My parents took me out to dinner the night I got home from Many Point. Before we went to the restaurant I made them stop at Target so I could drop off the several rolls of film I had taken at camp. At dinner I tried to make them understand the magic of that place, the kindness and humor of the counselors, the sounds of the loons on the lake and the
stars that shone in the inky night sky. I didn’t tell them about Christopher, though I’m sure they could tell something was up. I had never been so excited or chatty before about anything. To their credit, they didn’t pressure me for any details.
It was pouring rain when we stopped back at Target after dinner. I ran out of the store with my pictures stuffed under my shirt to keep them dry. In the backseat I flipped past sunny days and silly poses of my friend and I in our cabin, until I found the few snapshots I had gotten of Christopher. Christopher climbing into a canoe and holding the side so I could step in safely, Christopher at the campfire, Christopher and I standing beside a wall of pine trees, our shoulders barely touching. I looked at the photos constantly while I waited for my phone to ring.

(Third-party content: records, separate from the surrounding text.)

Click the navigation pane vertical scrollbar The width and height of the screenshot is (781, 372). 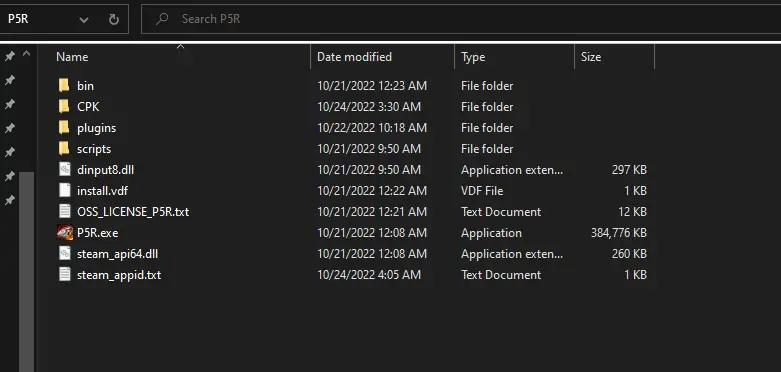(x=26, y=272)
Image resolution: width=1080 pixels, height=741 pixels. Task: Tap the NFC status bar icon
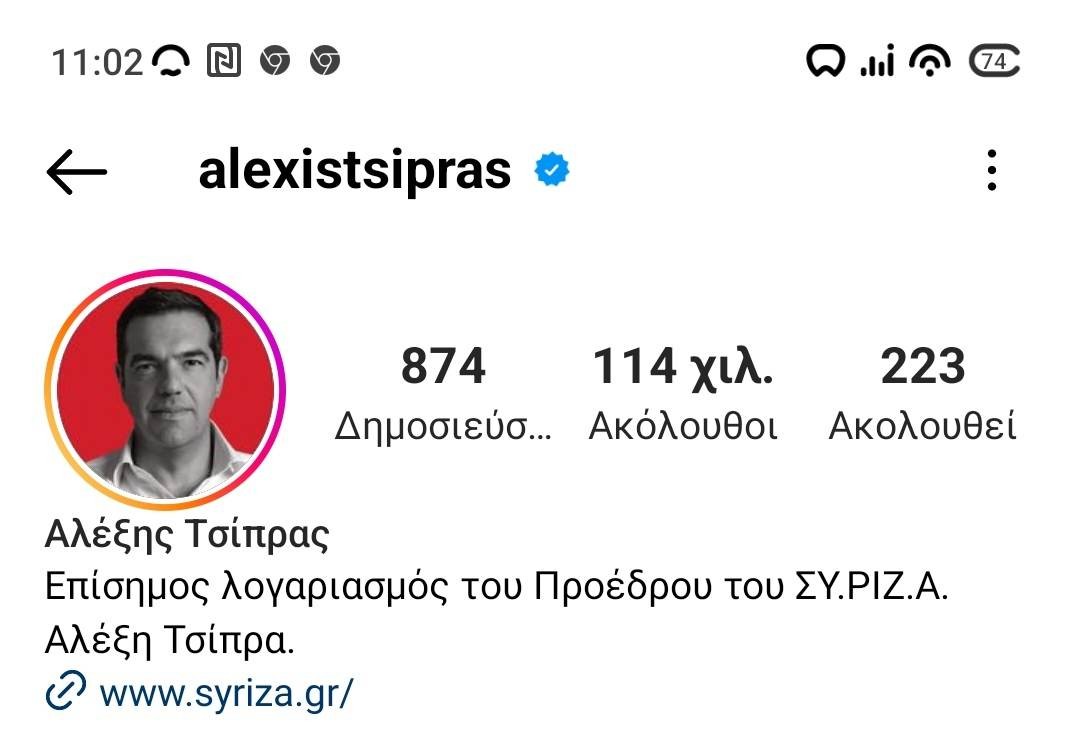pyautogui.click(x=224, y=60)
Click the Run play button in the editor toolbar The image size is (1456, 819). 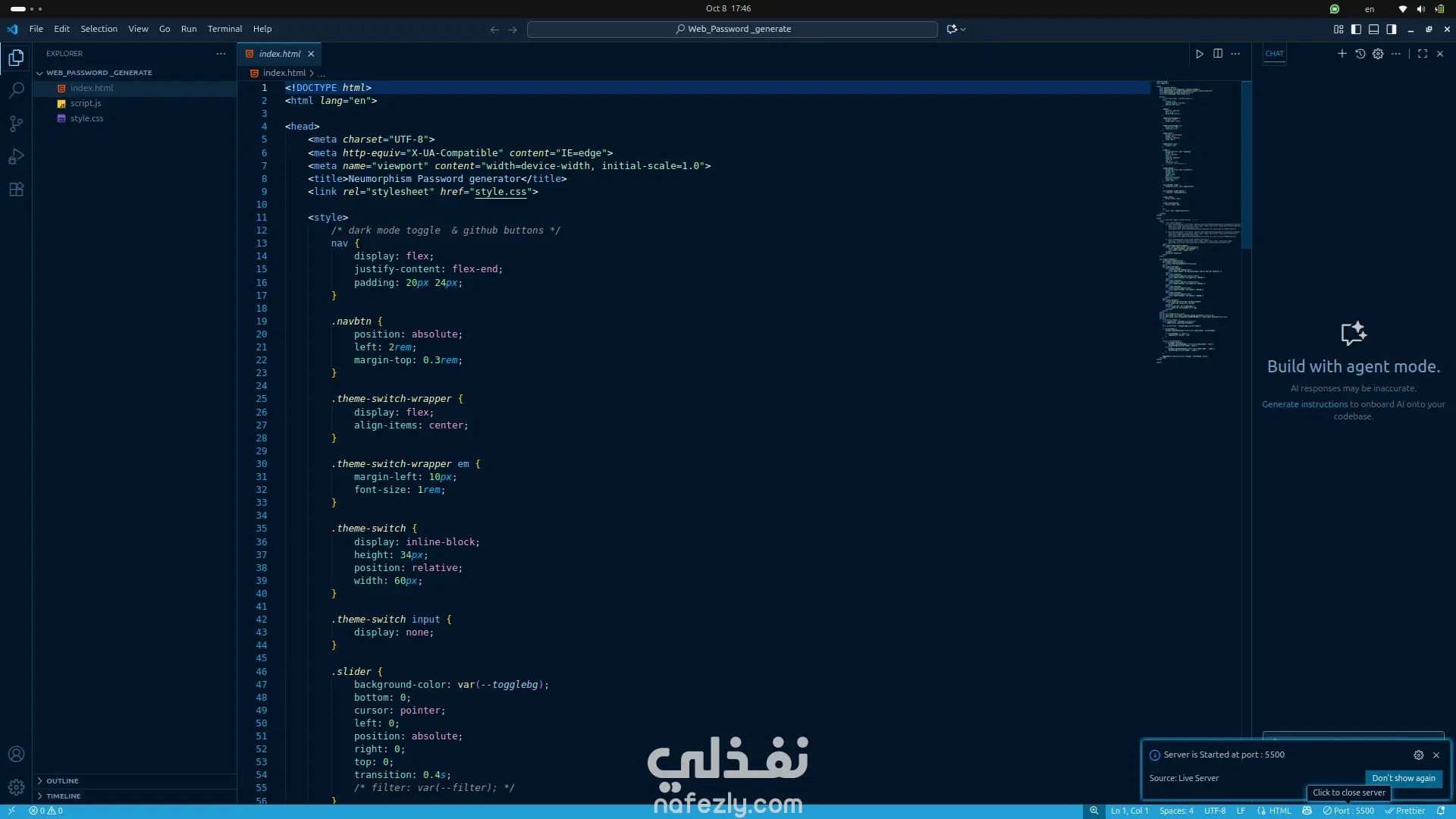[1200, 54]
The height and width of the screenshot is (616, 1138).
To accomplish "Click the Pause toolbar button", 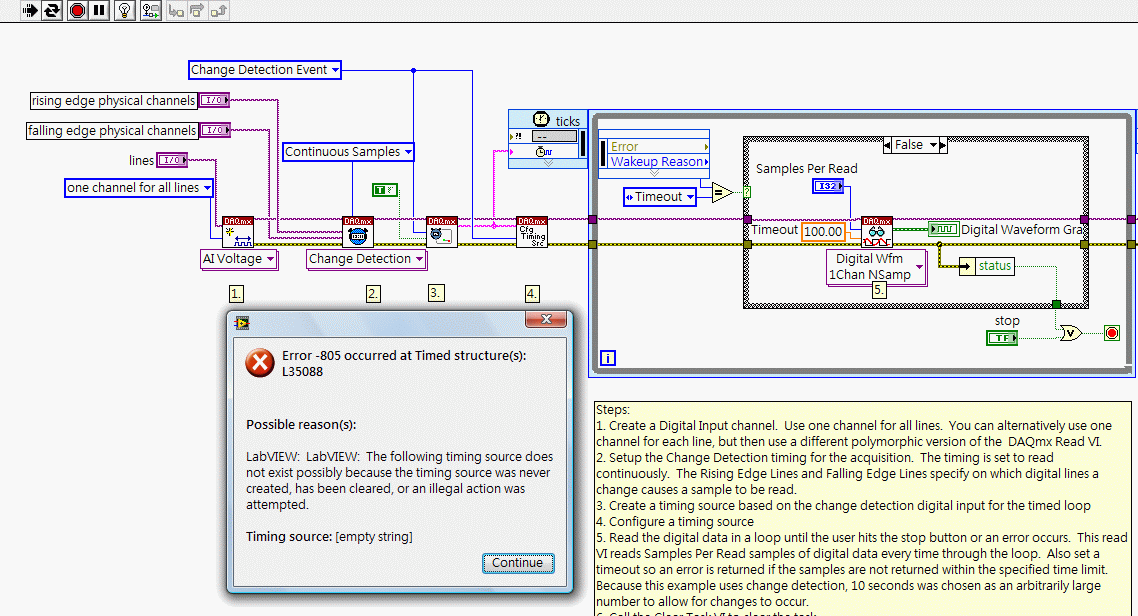I will coord(99,11).
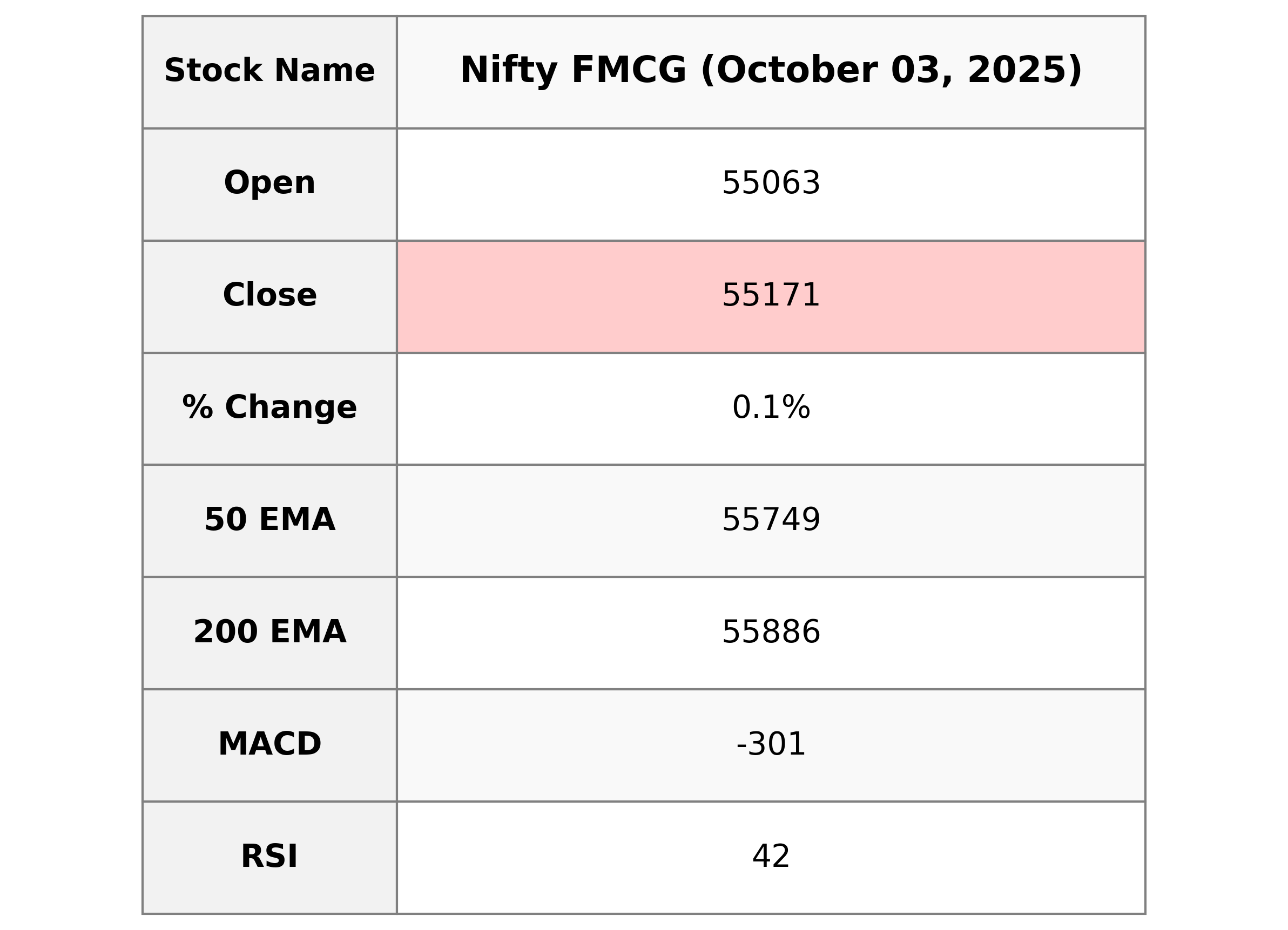
Task: Click the word FMCG in the header
Action: (x=629, y=72)
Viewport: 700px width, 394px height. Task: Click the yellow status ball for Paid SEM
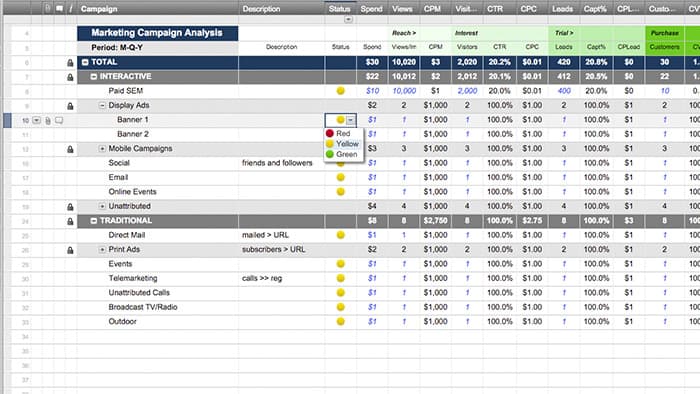click(x=341, y=91)
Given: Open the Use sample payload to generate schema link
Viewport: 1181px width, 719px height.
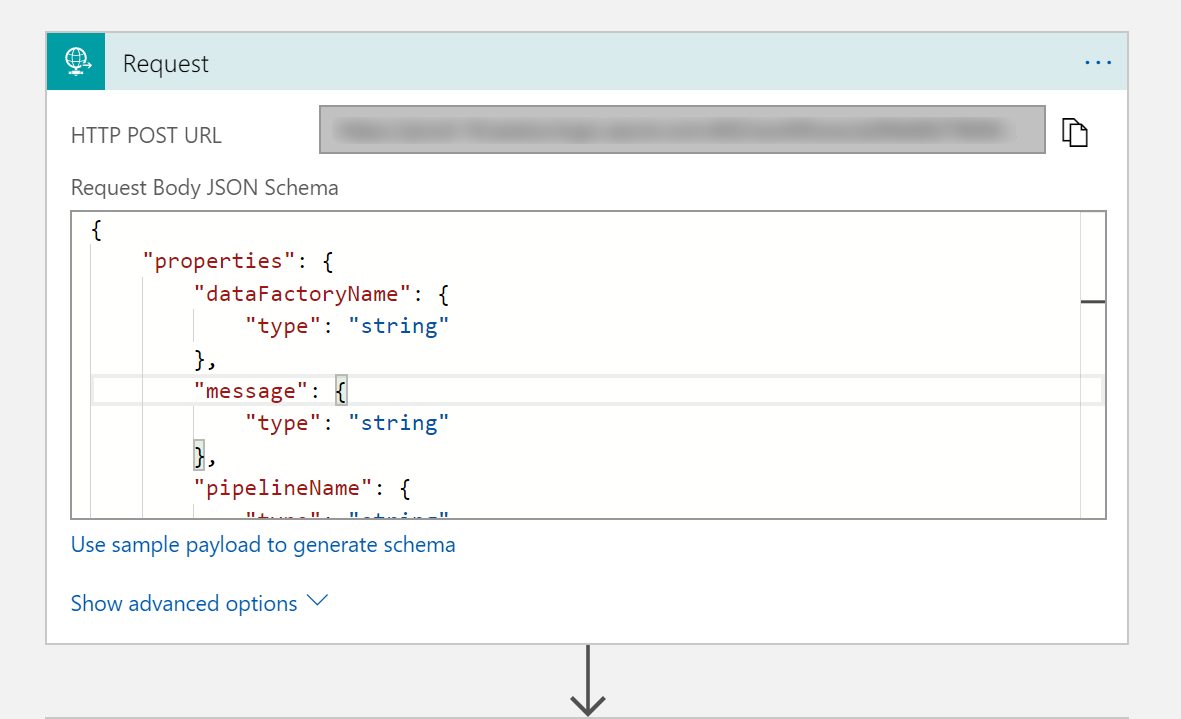Looking at the screenshot, I should (x=263, y=544).
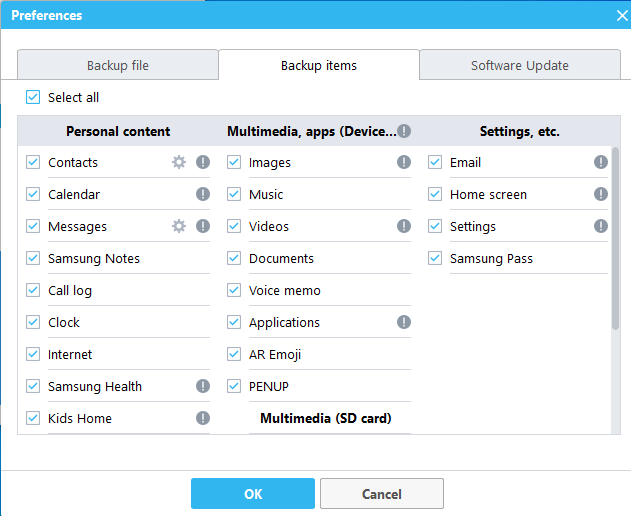Disable Samsung Pass backup checkbox
Image resolution: width=631 pixels, height=516 pixels.
(x=435, y=258)
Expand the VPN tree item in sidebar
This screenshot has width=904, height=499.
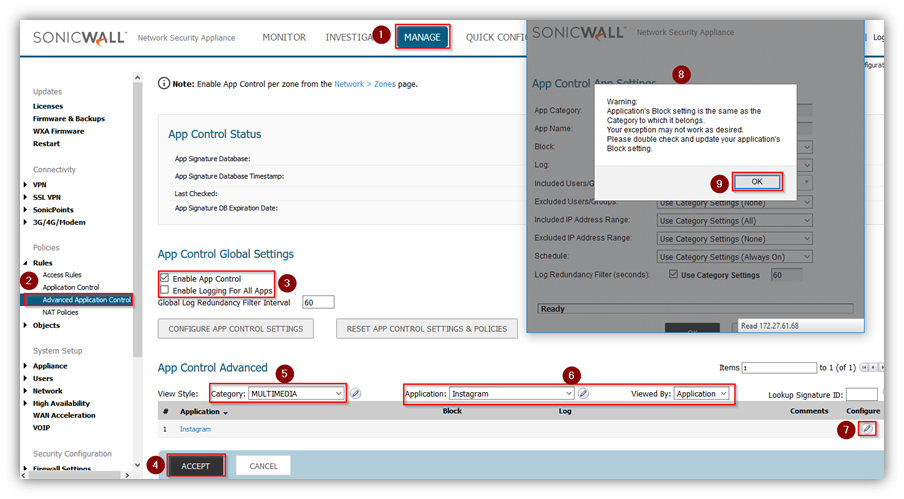click(x=25, y=184)
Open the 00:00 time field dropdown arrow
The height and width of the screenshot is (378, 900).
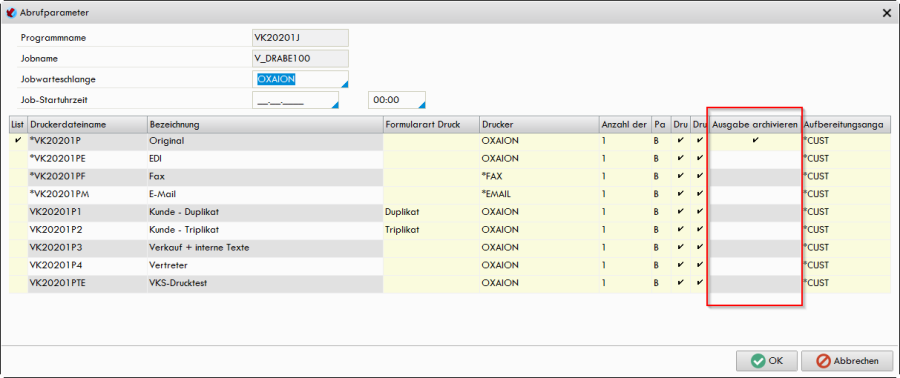(422, 104)

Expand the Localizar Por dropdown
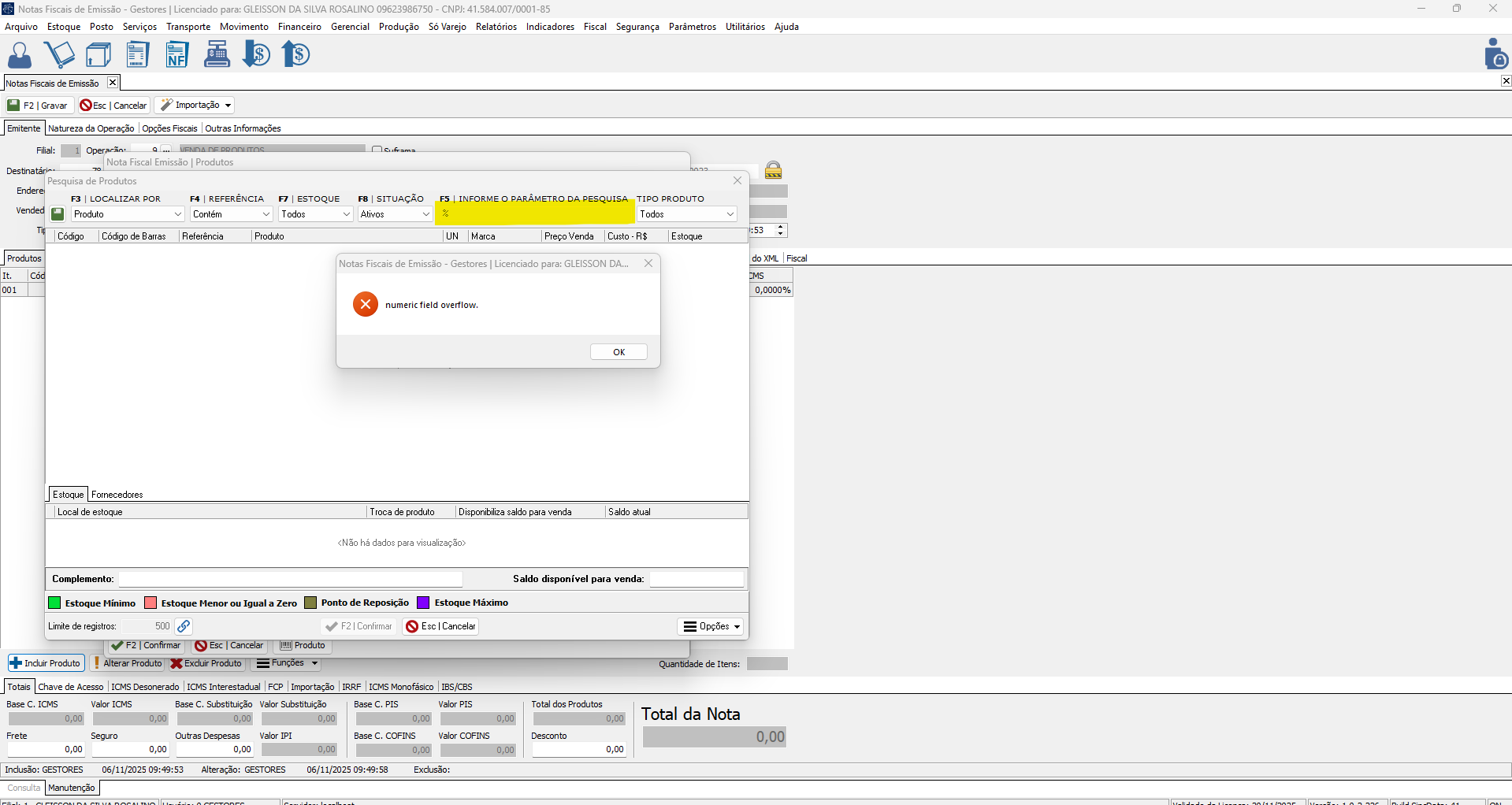(x=177, y=214)
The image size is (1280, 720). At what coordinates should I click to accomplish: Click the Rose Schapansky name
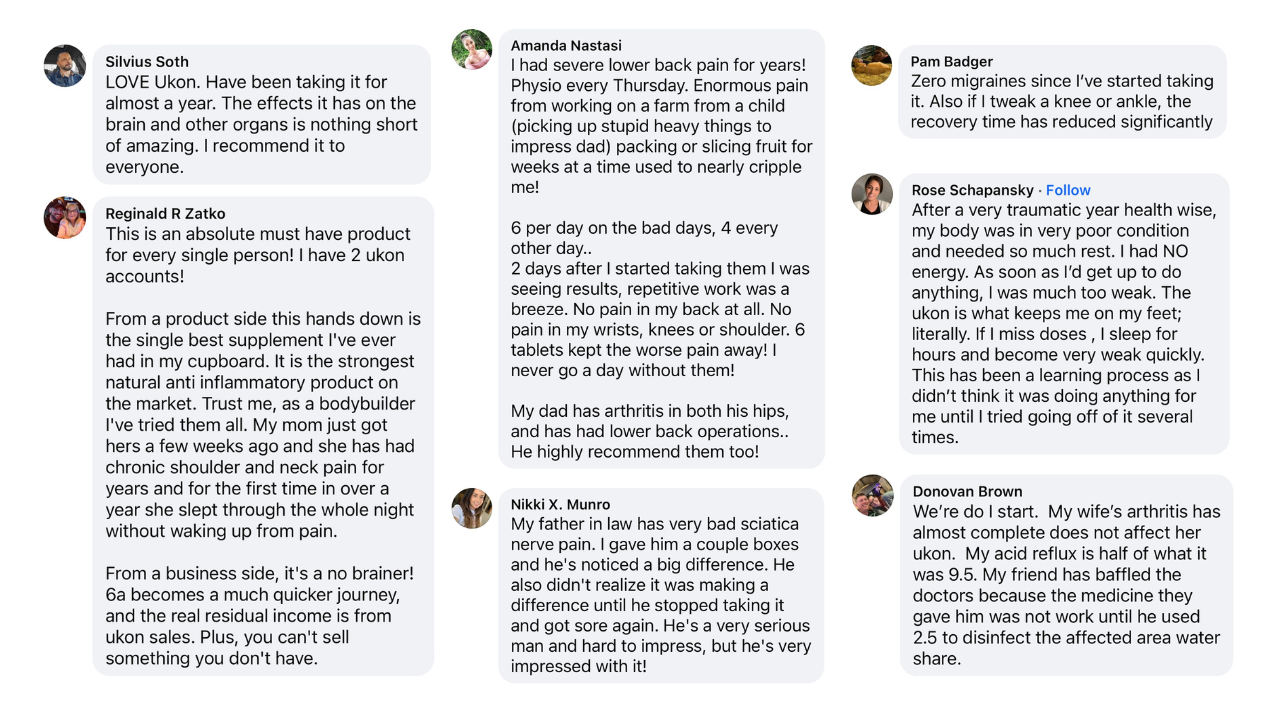(x=973, y=190)
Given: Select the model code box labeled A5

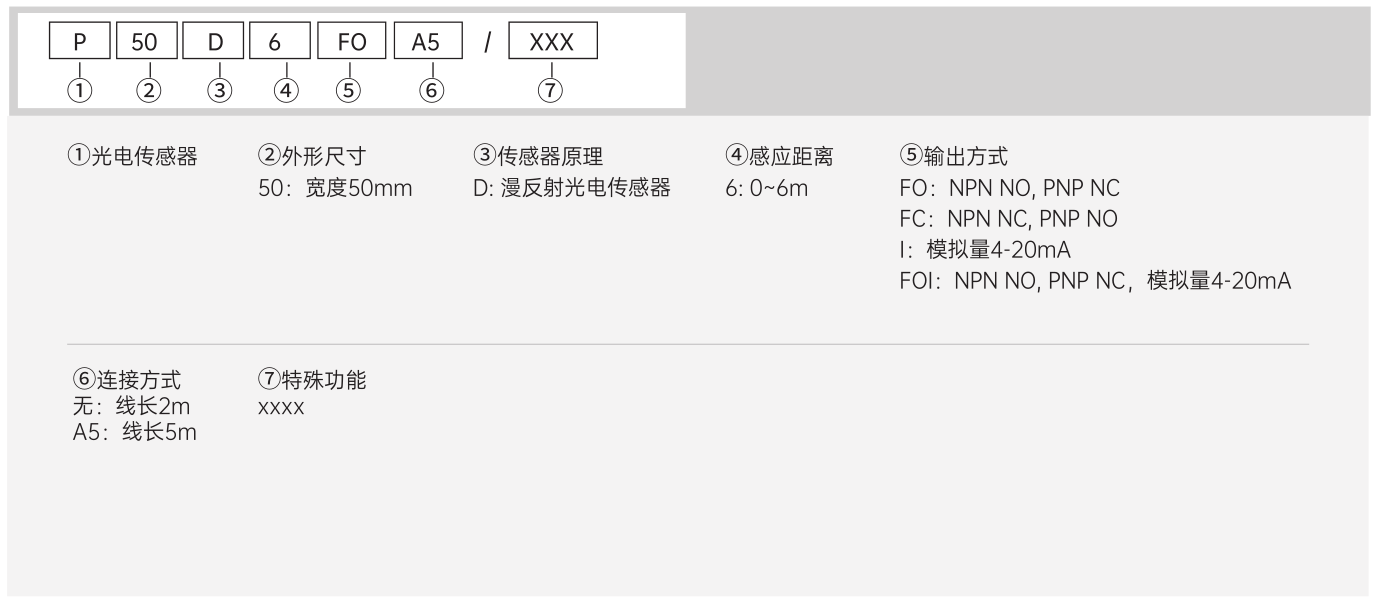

He called, just as he had promised, and before long Christopher was part of my every day life. It was incredible to have a crush out in the open, to have it reciprocated. Maybe it’s like this for every teenager the first time they fall in love, and maybe there are a few couples who are different. Couples who, when they say they love each other, actually mean what they’re saying. I believe Christopher and I meant it. We lived forty minutes apart and we were too young to drive, so the only connection we had grew from our conversations.
My parents met Christopher on Halloween. They had agreed to let me go on a date to one of those places with haunted houses and trail rides. There were hundreds of cars outside the entrance dropping off hundreds of teenagers. My parents were nervous about leaving me in the crowd to meet someone they didn’t know, so Christopher had been instructed to find our car so he could meet my parents and reassure them he wasn’t a psycho.
We waited for a long time in a line of honking cars before he finally appeared. He had cut his shaggy hair off and what was left was styled into short spikes. A section in front, the one that had been white since he was a little kid, was dyed dark blue. He was cuter than I remembered and I couldn’t get out of the car fast enough.